J.M : Je vais prendre un exemple. Je sais que monsieur X veut un SUV. Je peux lui envoyer un mail, ou plusieurs fois un mail, mais ça peut ne pas fonctionner.
Par contre, si seulement je pouvais le toucher partout, sur tous ses écrans, et créer ce bridge entre son adresse email et l’univers multi-screen qui est le sien, ne serait-ce pas plus efficace ?
Notre plate-forme autorise cela. C’est du CRM retargeting, grâce au « data on-boarding » (embarquement de données, mais pas sur notre plate-forme, sur une plate-forme d’achat publicitaire …).
Et ça marche.

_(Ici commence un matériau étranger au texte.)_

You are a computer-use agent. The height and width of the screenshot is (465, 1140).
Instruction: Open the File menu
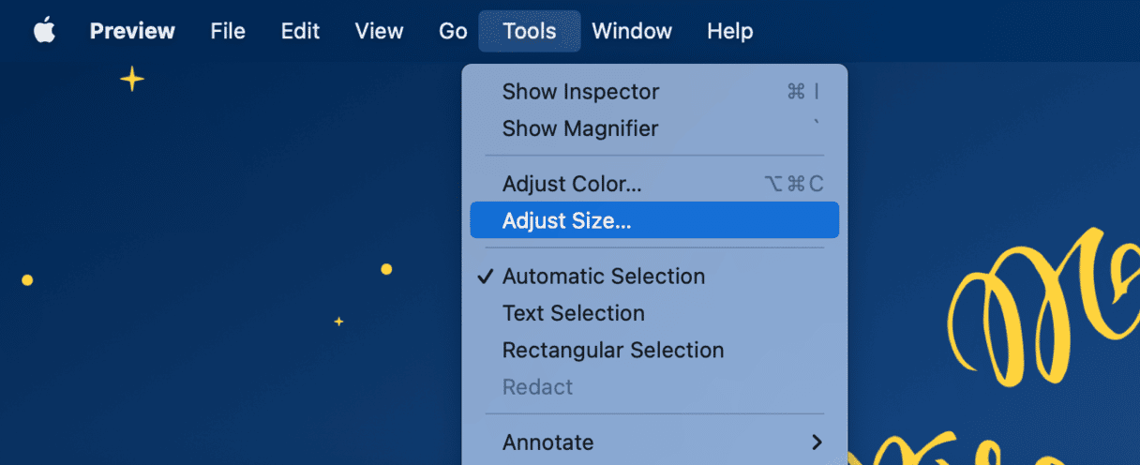(228, 31)
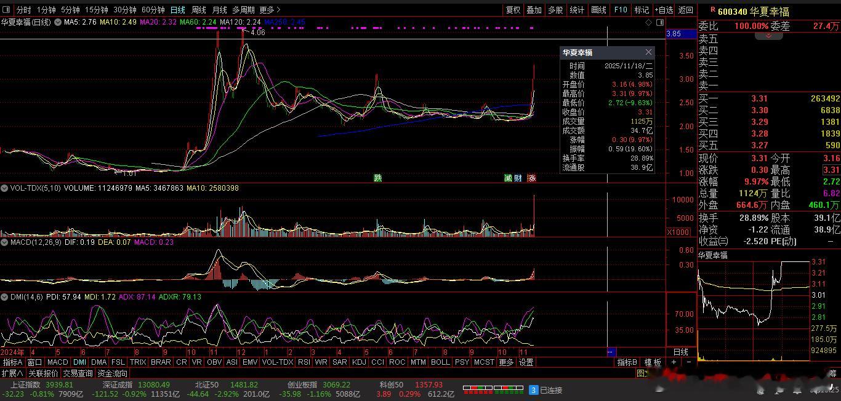Click the plus zoom icon beside 模板

(674, 362)
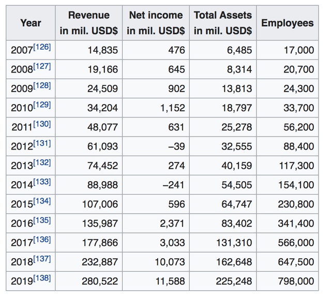
Task: Follow reference [128] next to 2009
Action: click(42, 86)
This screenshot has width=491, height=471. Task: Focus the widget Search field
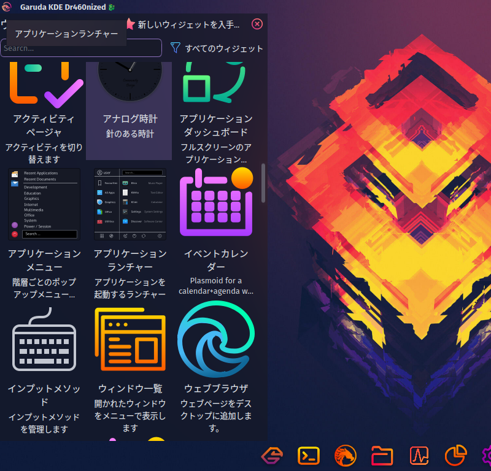click(81, 48)
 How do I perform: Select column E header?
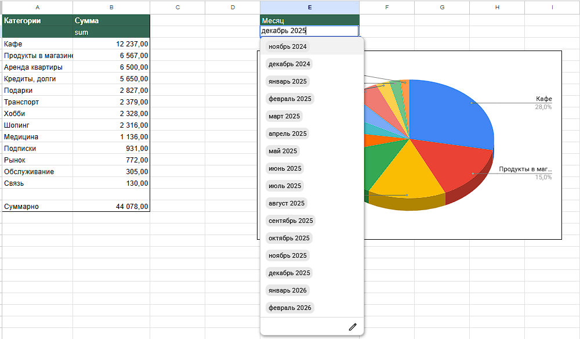pos(309,7)
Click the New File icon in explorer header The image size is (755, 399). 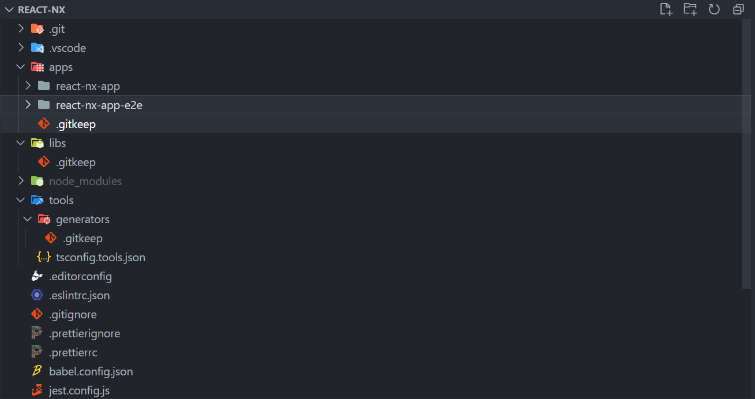tap(666, 9)
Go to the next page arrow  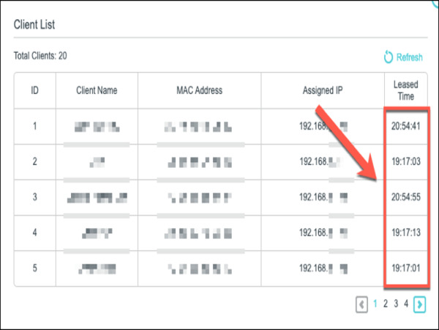[419, 304]
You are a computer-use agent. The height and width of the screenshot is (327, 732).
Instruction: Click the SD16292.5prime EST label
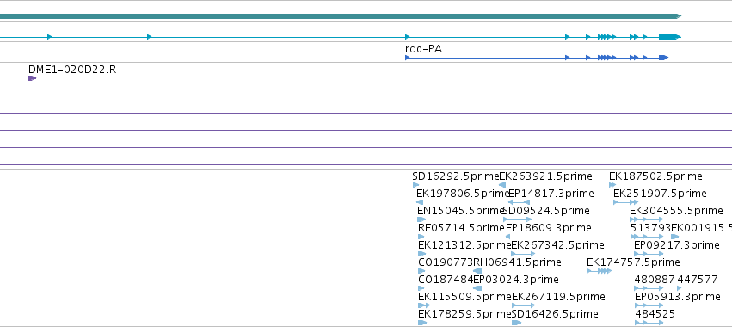click(x=456, y=176)
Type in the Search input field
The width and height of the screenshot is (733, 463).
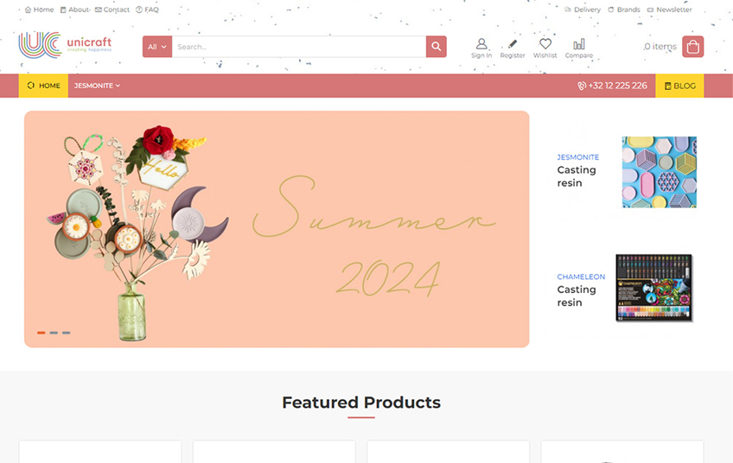pyautogui.click(x=298, y=47)
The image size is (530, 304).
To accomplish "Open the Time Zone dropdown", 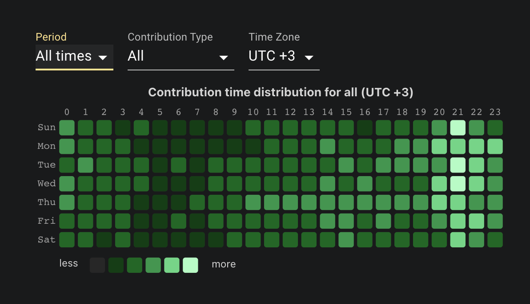I will 284,56.
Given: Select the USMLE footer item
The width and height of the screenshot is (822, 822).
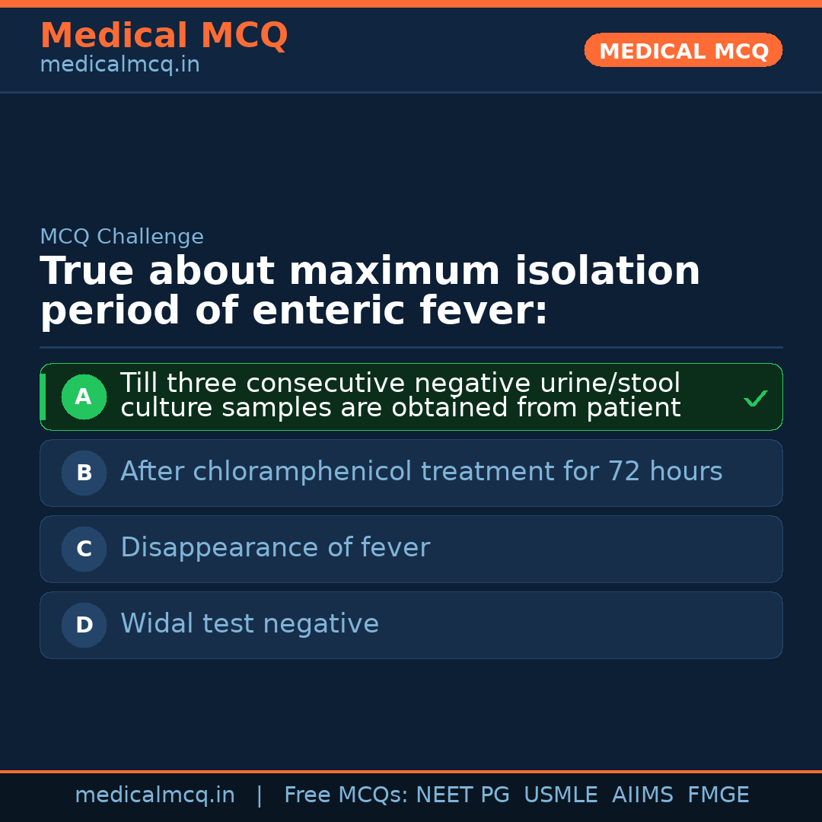Looking at the screenshot, I should [x=560, y=795].
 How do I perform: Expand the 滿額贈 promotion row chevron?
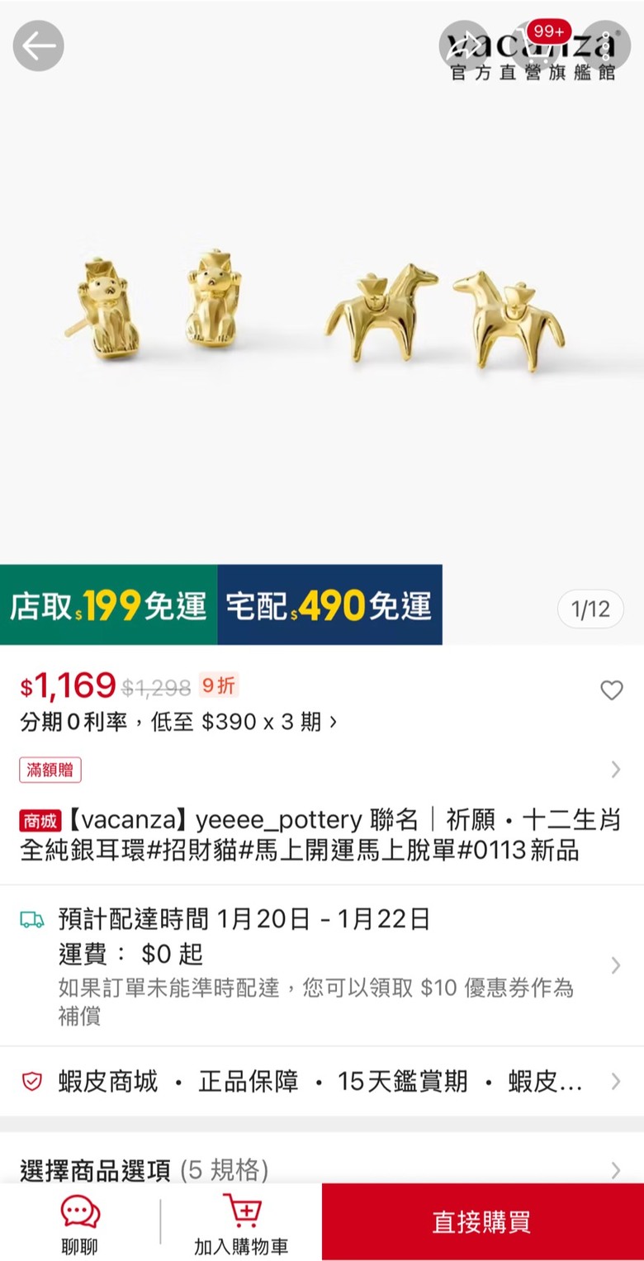[x=615, y=770]
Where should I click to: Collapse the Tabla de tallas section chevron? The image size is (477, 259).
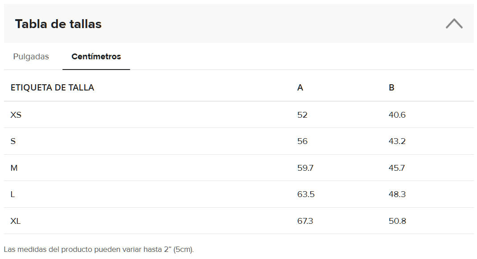click(x=454, y=24)
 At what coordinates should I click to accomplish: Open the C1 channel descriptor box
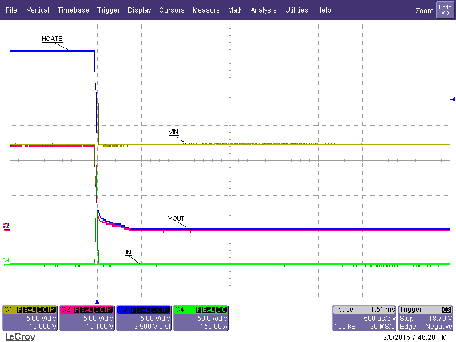[30, 319]
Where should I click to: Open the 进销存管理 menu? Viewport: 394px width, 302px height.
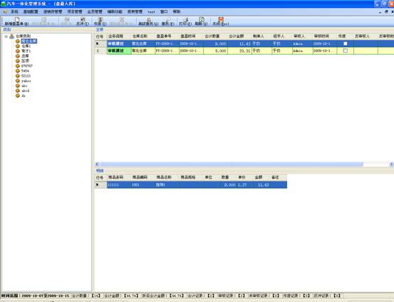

Par exemple, nous avons reçu une base de 900 000 mails d’un partenaire. On l’a traité (cryptage, anonymisation et insertion dans notre place de marché). A l’arrivée, on a réussi à matcher une proportion significative de ces mails. Et cette audience a très très bien converti. C’est du reciblage CRM, en quelque sorte, anonymisé.
A.L : quels sont les derniers chiffres connus de la plate-forme : ?
J.M : BIG a été lancé il y a un an. Une deuxième version de la web app a été lancée en juin dernier. Nous suivons environ 100 millions d’utilisateurs en tout. On va vers une « comodisation » des données, en fait. Et une nouvelle génération de data traders va arriver : eux sauront exploiter et organiser les données et faire du trading avec. Et ils trouveront BIG comme outil pour y parvenir.